Lurie retreats to South Africa's Eastern Cape region, where his daughter, Lucy (played by Jessica Haines), grows flowers and raises dogs on a farm. She runs it together with a black South African named Petrus (Eriq Ebouaney); once a field hand, Petrus has become Lucy's business partner — part of the new social reality in post-apartheid South Africa.

Even in that hopeful new climate, however, rural South Africa can be a dangerous place. And yet Lurie finds his openhearted daughter living defiantly, refusing to live behind high walls or keep a gun for protection as many of her compatriots do. Lucy's choices don't sit easy with her father, who isn't nearly as optimistic as she chooses to be.

"[Lurie] worries about his child's fate," Malkovich says, "and I think he sees this land being taken from her. I think he resents that."

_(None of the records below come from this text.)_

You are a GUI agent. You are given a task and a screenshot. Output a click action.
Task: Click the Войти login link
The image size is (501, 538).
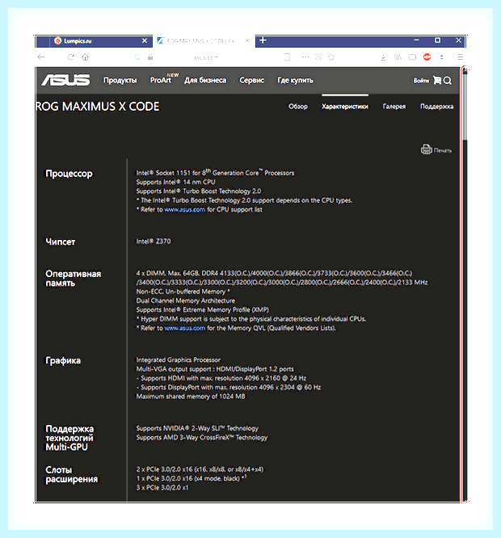tap(421, 81)
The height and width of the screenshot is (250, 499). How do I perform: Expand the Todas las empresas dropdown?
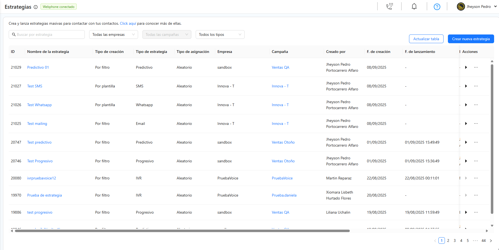[114, 34]
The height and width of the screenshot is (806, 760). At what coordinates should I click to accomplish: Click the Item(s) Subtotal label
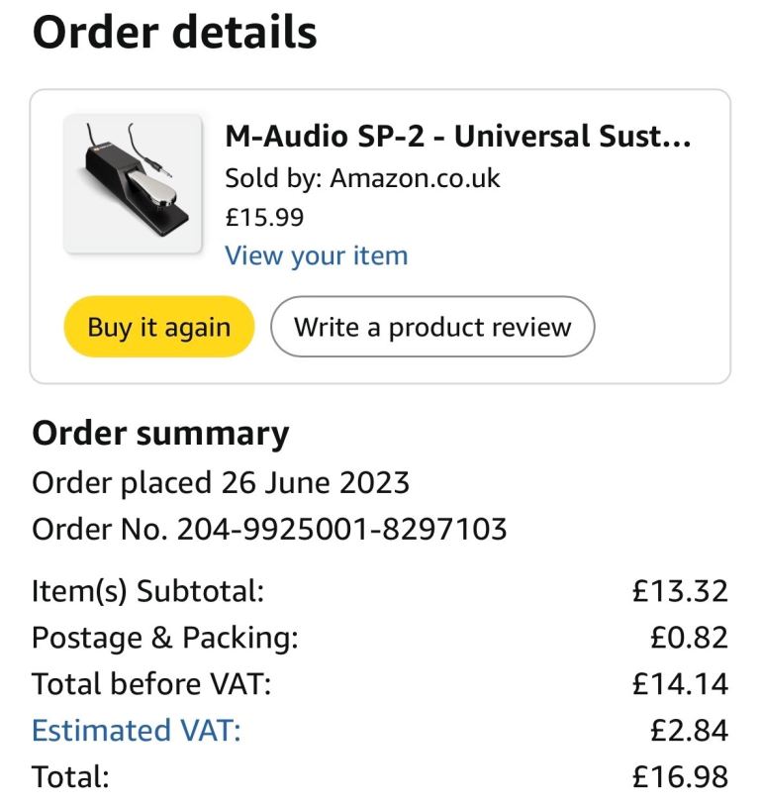pos(148,591)
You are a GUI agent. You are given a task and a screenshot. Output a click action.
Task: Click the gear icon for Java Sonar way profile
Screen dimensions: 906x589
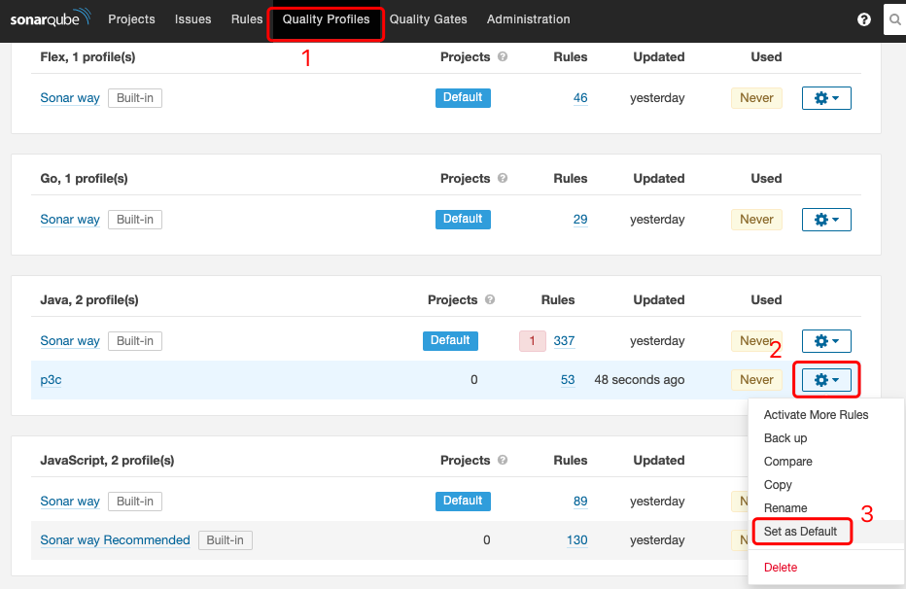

The Worst, And Stubborn Hopes Of A Better Future

As it turns out, Lurie's worst fears come to pass. Lucy is gang-raped; David, viciously beaten and burned.

Bob Mondello's Review:

Yet Lucy insists on staying on the farm, choosing to rebuild a life that includes Petrus — even though he turns out to be sheltering one of her attackers. It's a decision David can neither understand nor abide, and it strains their already fragile relationship.

"But what also happens is that Lucy makes — no, she doesn't make peace with it, because I don't think it's something you make peace with," Malkovich says. "She endures what happens to her in the hopes that the future will be better."

David, too, finds something to carry into the future: He learns what Malkovich chooses to think of as "acceptance." And as the movie ends, the camera pulls back on a vision of the universe Malkovich's character has come to accept: a tidy farmhouse, vulnerable and very small, in the vast, wild landscape of South Africa.